RECORDS SHOWN:
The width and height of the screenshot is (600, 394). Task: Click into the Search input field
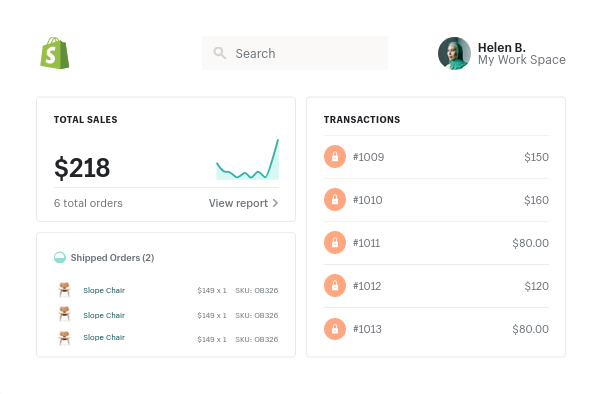[295, 53]

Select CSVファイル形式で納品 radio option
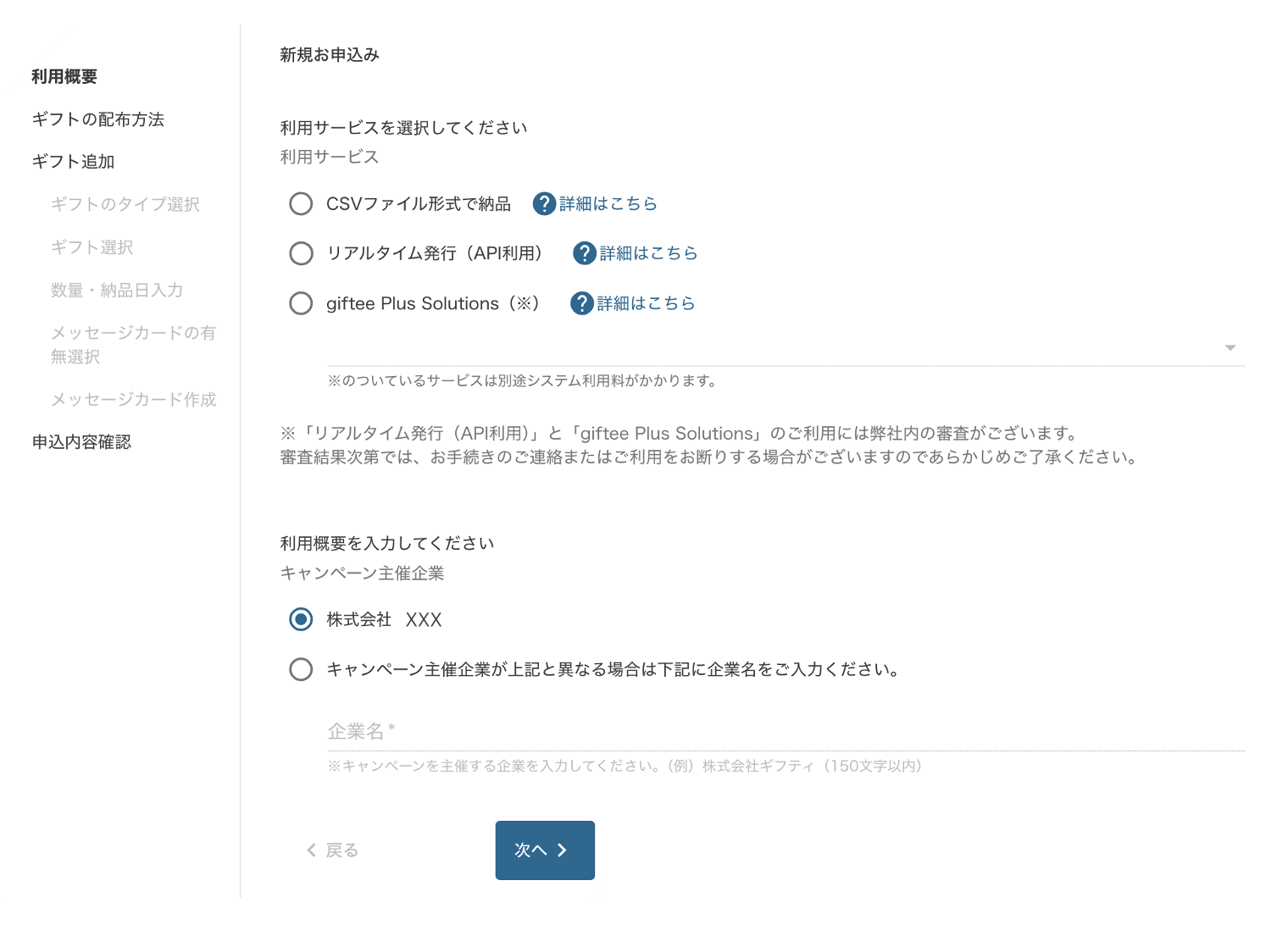pyautogui.click(x=301, y=204)
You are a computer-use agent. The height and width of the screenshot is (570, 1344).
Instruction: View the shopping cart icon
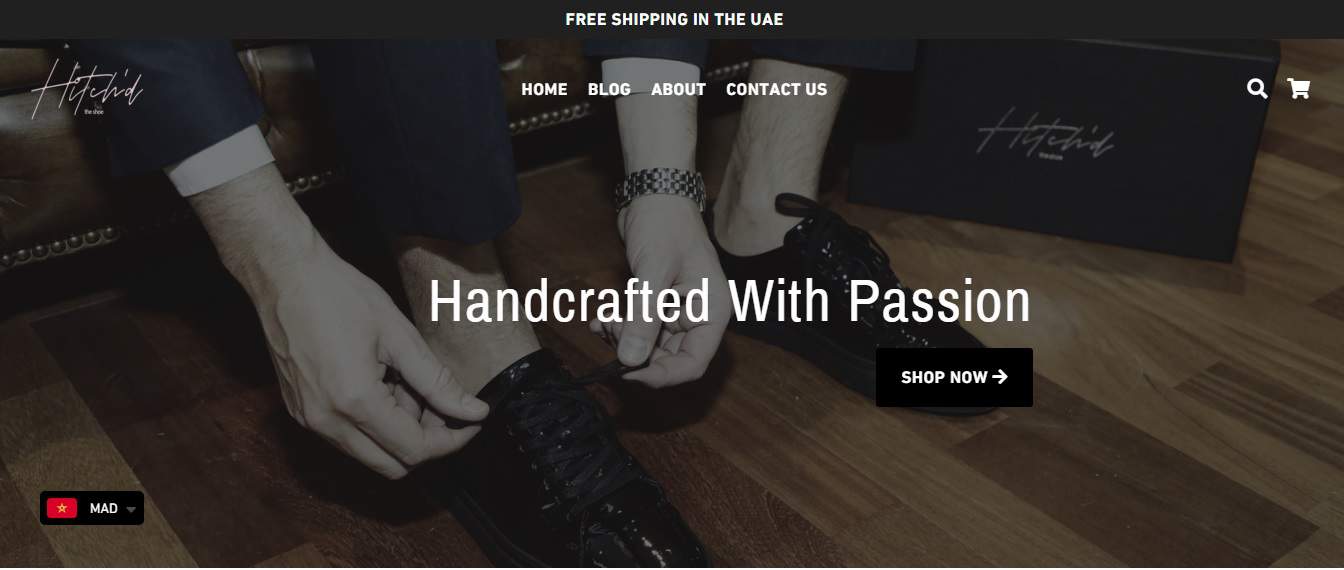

AIM OF THE EXERCISE: Please transcribe the whole listing above exactly, with the images left out.

EXERCISE ANSWER:
The width and height of the screenshot is (600, 394). Task: Click into the Search input field
[295, 53]

Select CSVファイル形式で納品 radio option
pyautogui.click(x=301, y=204)
You are a computer-use agent. The height and width of the screenshot is (570, 1344).
Instruction: View the shopping cart icon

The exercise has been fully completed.